Not sure if this is the right area

by Zoewrex 24 Replies latest jw experiences

  • Zoewrex
    Zoewrex

    All - Of course I'm new to this board (or any board) and have an 'issue'.

    My Father and Step-mother are both JW's and I know I can't argue with them. However they're important to me and yet after a visit, I feel as if they are chipping away at my own spirit. They are both intelligent and I still can't believe they fell for this - they went JW recently (in their early 50's). So my Dad is collecting a number of Ancient Christian books and uses every 'Bible' reference to attempt to convince me it's the End of the World and my Step-mother is reciting to me the do's and don'ts. I will say the change in their behavior is astounding and to be honest MUCH better in her case, now that she believes she's trying to be a Christian woman. Walking with the Lord has changed my life and I need prayers. My daughter & I will be visiting them for 7 days and even though they help me to unwind from the NYC Rat Race, some of their conversations spin me back into a deep and spiritual frenzy.

    Any advice? We live about 3 hours away and get to see them just about every other month for weekends. I'm going to order the books mentioned on this site and am looking forward to reading them both.

    Tracy

  • Loris
    Loris

    Welcome to the board. You are in the right place to keep your sanity while dealing with your parents new found "religion"

    Read the books as soon as you get them. I hope one of them is Crisis of Conscience. If not order that one right away.

    You will need all the mental armor you can get. The indoctrination methods of JW's are extremely effective. It begins to sound true in such a short while. Many of us here can atest to that. No amount of intelligence is a sure defense. Only facts will save you from being sucked into the black hole of JWdom.

    At the same time attacking them will not work as a defense. They will take it as proof of the "truth" of persecution. They are being conditioned to view you as dangerous to their faith. So be kind and respectful towards their beliefs. And at the same time requesting space for you to disagree.

    This will be a difficult time for you.

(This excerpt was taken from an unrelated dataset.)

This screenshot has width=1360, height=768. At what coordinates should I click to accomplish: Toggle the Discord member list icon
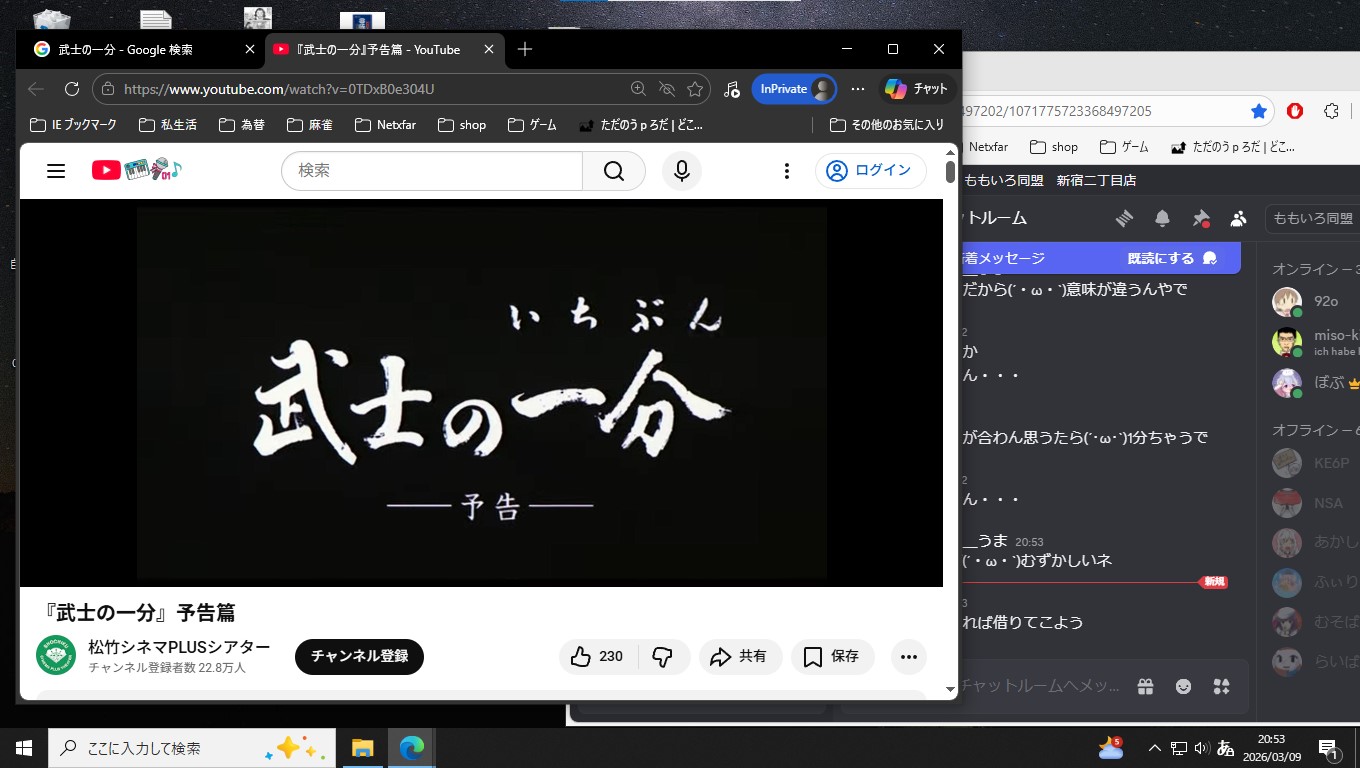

My prayers are with you.

    Loris

  • DanTheMan
    DanTheMan

    If you are a Christian, you may find Ron Rhodes' books about JW's to be interesting.

    JW's develop a persecution mentality very quickly, understand that the Watchtower organization is very paranoid and thinks that the whole world is aligned against them. I know it's very difficult, but try to be calm with them.

  • RAYZORBLADE
    RAYZORBLADE

    Hi Zoewrex: Welcome to the forum.

    Looks like already, the two preceeding posts from a couple of the members have given you some good suggestions on reading material etc.

    This forum is full of many people coming from a variety of experiences as former or soon-exiting JWs. We have former pioneers, elders, ministerial servants, Bethelites to name a few.

    You'll find many answers to your questions.

    Please hang around with us, and post away. We'll get to know you better.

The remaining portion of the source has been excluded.